Should You Remove Old Bird Boxes?

Not all bird boxes are used during mating season; birds are fickle. If your box has housed a breeding pair and a brood or two, when the young have fledged you might wonder, should I remove old bird boxes.

You might have concerns that the same birds may try to return and use them the following year. You might also worry that disturbing the box might discourage any future birds from nesting.

Hopefully, my article will put your mind at ease, giving you a couple of options for the best things to do for our feathered friends.

Old bird boxes should always be removed – but only to be cleaned or stored. As the materials that the birds used to build the lining of the box start to break down, mold, fungus, bacteria, mites, and other pests form.

If these remain in the box, they will pose a threat to any future inhabitants. They are hazardous, toxic, and may result in their death.

Taking a bird box down to clean leaves you with 2 options.

  1. Store the box in readiness for the next breeding season.
  2. Convert it into a roosting box to provide a safe winter space for our song birds.

Let’s look at both options in more detail.
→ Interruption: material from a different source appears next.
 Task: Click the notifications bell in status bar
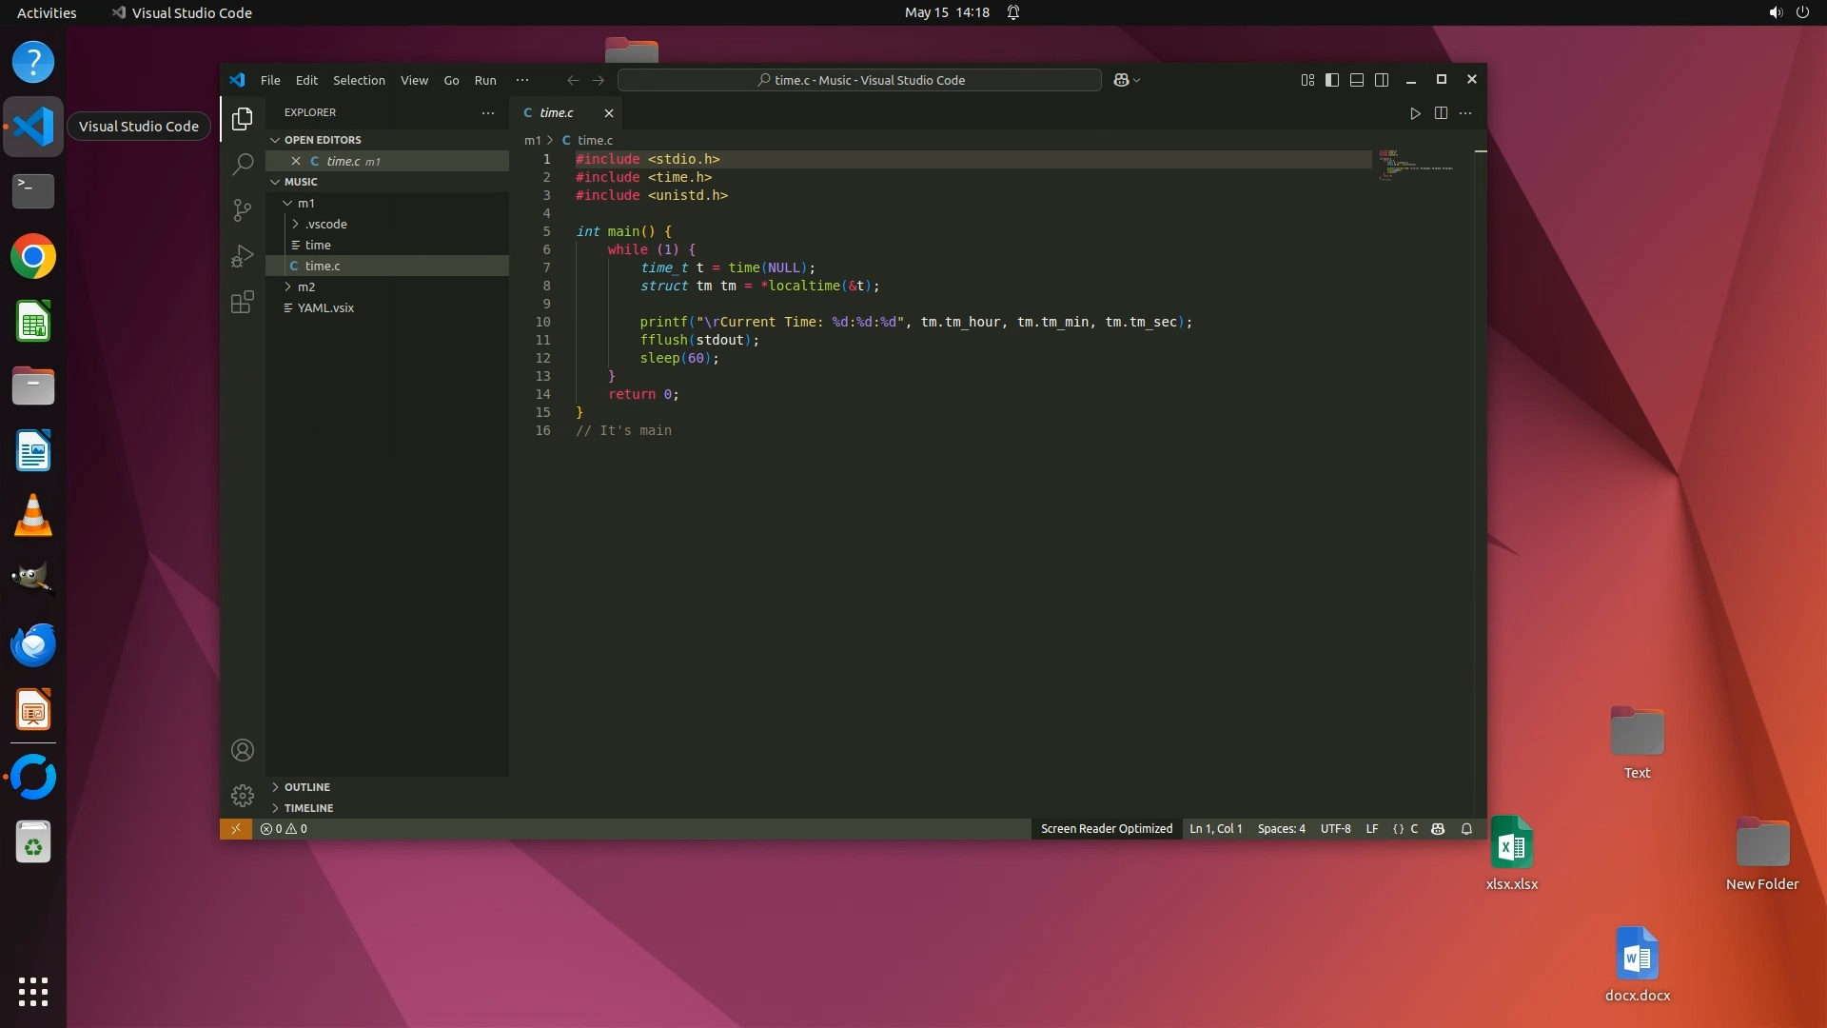click(1466, 829)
How to clean a bird box for winter storage

The first thing is to remove any debris from the box. Sadly, there may be unhatched egg or chicks that never formed properly. These should be disposed of; remember, it is illegal to keep bird’s eggs.

Secondly, the box should be thoroughly sanitized. Hot water alone should do the job, or you can use a very diluted bleach solution.

Allow the box to air dry. This may take a while but storing it damp will encourage mould.

Next, inspect for any damage. The drainage holes may have become clogged, there might be splinters, and any seams or the entrance hole may need a repair.

Finally, store each box in a sealed plastic bag and put it somewhere dry until early next spring.

How to convert a bird box to a winter roosting box

Many non-migratory birds prefer to winter close to the territory where they raised their brood. As temperatures drop and conditions become harsher, birds, particularly cavity nesters and those that usually like to nest in bird boxes, search for a warm place to roost overnight.

Garden birds appreciate that there’s safety in numbers and look for somewhere secure for them to roost in groups.

A bird box is the ideal place, however; there are a few changes to be made to encourage as many birds as possible.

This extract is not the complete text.